Brother from Another Planet: Reassessing the Alien Franchise After Prometheus
Brother from Another Planet: Reassessing the Alien Franchise After Prometheus

Prometheus introduces the concept of the Engineers to the Alien franchise; an alien race of “ancient astronauts” that made mankind over thirty thousand years ago, then abandoned humanity for unexplained reasons. The concept of the Engineers ties into the larger themes and leitmotifs of the Alien movies, while at the same time completely changing the nature of the Alien, the monster itself.

Because the existence of the Engineers makes three things clear: first, there have always been larger forces at work manipulating events, though not always benevolently or even skillfully. Second, that just as Engineers created humans, Humans created the Androids. And third, the Engineers that created humans also created the Alien. That means that the Alien is no longer simply the Other, the Exterior Threat, the Unknown. The Alien is in fact our cousin, our descendent, our family.

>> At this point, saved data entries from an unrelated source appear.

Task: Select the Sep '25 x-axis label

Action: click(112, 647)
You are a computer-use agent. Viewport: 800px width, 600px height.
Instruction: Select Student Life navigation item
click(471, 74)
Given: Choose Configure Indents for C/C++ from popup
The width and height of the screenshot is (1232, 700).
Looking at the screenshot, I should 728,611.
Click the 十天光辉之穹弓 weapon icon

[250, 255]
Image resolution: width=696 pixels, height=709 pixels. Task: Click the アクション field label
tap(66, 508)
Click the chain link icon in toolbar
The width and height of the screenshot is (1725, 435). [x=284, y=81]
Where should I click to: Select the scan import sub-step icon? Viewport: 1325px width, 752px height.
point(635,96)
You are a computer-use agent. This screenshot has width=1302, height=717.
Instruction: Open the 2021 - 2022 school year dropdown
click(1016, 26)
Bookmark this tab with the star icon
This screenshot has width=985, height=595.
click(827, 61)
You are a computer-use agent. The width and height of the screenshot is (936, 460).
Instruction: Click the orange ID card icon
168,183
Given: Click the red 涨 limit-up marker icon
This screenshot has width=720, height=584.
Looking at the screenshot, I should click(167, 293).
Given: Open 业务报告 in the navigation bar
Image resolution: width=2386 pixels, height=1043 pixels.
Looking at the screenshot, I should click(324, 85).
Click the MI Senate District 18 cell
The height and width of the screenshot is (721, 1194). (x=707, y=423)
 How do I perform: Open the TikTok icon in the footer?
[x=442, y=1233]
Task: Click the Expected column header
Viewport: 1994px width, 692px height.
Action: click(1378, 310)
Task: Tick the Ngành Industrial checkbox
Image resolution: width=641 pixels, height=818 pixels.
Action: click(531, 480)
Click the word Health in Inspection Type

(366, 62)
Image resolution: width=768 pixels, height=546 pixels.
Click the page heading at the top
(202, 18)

These ideas change everything. The Alien series shifts from a story of our deadly encounters with the unknown into a strange, familial struggle writ large. Humans, as a species, are competing with our rival species, alien and android, to replace our forefathers as the creators (and destroyers) of the universe.

(Yes, I’m ignoring the two Alien vs. Predator movies, because I have not seen them, they don’t have Ripley in them, and I’m pretty sure they contradict Prometheus in terms of the origin of Aliens. If someone else wants to write about them, I’d be happy to read it.)

I consider Alien to be the perfect horror movie, and one reason for that is the simplicity of it. The Alien lives up to the movie’s title: it is weird, unlike anything on Earth, and terrifying simply for how alien it is, even before it pops out of chests and tears people in half. The crew of the Nostromo don’t want to understand it (except for Ash, who in a bit of sly corporate satire is such a company man that he is literally a man built by the company). They don’t even want to kill it, really, so much as they just want to survive it.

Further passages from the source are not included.